> [EXCERTO DA FONTE]
>>

Apontamentos sobre o Governo - Especial Vítor Gaspar

Priscila Rêgo, no seu blogue, escreveu quatro artigos sobre as razões que a levavam a gostar de Vítor Gaspar (ver aqui «links» para os primeiros três, e ver o quarto aqui). Estando eu a escrever apontamentos sobre o Governo, não podia deixar passar o nosso actual Ministro das Finanças.

Vítor Gaspar não foi, tanto quanto se sabe, a primeira escolha para o lugar. Lugar esse que terá sido rejeitado por outros, possivelmente outros que hoje em dia lançam muitas opiniões, quando poderiam ter tido a oportunidade de as tentar colocar em prática. De qualquer forma, há que dar mérito a Vítor Gaspar ter aceite ser Ministro das Finanças em 2011 e ainda continuar em funções.

O lugar não era, não é, e não será num futuro próximo um lugar apetecível. O desgaste é intenso, a pressão também, e será para sempre lembrado pelas medidas duras que tem tomado. Por uns, por não ter «rasgado» as PPP. Por outros, por não ter sido expedito em lançar um programa de reforma do Estado Central (não nos esqueçamos que Vítor Gaspar é Ministro das Finanças e da Administração Pública). Pela grande maioria, pelos aumentos de impostos a que temos sido sujeitos. E finalmente, terá para sempre de aturar acusações relativas às previsões económicas do Ministério das Finanças.

A tarefa do Ministro das Finanças é uma tarefa quase impossível, algo que por vezes parece esquecido por muito boa gente. Comentar é fácil. Dizer que cortar despesa é equivalente a cortar linhas no Orçamento e que isso se faz em cinco minutos e facilmente é ignorar todas as forças de bloqueio, mesmo na área política do Governo, contra os cortes de despesa. Aumentar os impostos é criticado e criticado, mas no curto prazo, acaba por ser a forma de atingir objectivos de défice enquanto a reforma e os cortes no Estado vão sendo bloqueados. Sendo que, e há malta que parece esquecer-se disto, este Governo tem, de facto, cortado na despesa - e mais do que qualquer outro desde 1974, segundo creio.

<<

> [EXCERTO DOS DADOS]
>>

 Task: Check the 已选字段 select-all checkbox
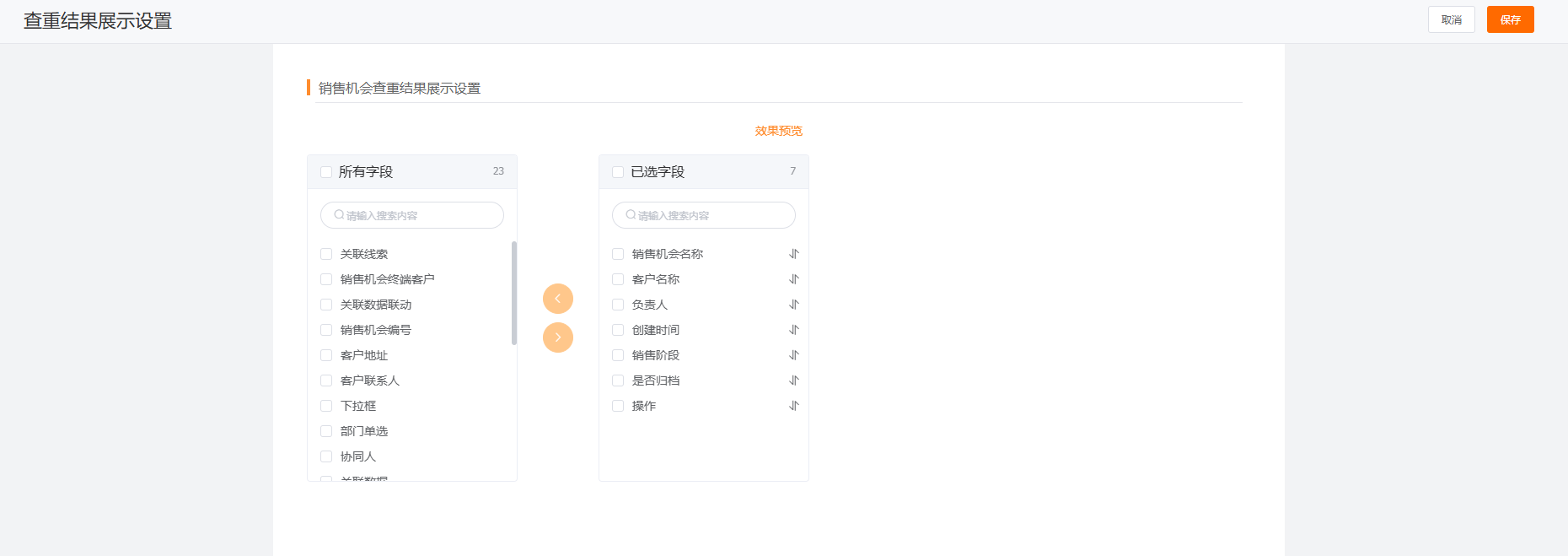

<<

> [PEDIDO 1] Segundo o texto sobre Vítor Gaspar, além das Finanças, de que outra área é ele ministro?
> [PEDIDO 2] Reproduza sem alterações o trecho do texto sobre Vítor Gaspar que vai desde "O lugar não" até "Ministério das Finanças.", incluindo este último.

> [SOLUÇÃO 1] Da Administração Pública.

> [SOLUÇÃO 2]
O lugar não era, não é, e não será num futuro próximo um lugar apetecível. O desgaste é intenso, a pressão também, e será para sempre lembrado pelas medidas duras que tem tomado. Por uns, por não ter «rasgado» as PPP. Por outros, por não ter sido expedito em lançar um programa de reforma do Estado Central (não nos esqueçamos que Vítor Gaspar é Ministro das Finanças e da Administração Pública). Pela grande maioria, pelos aumentos de impostos a que temos sido sujeitos. E finalmente, terá para sempre de aturar acusações relativas às previsões económicas do Ministério das Finanças.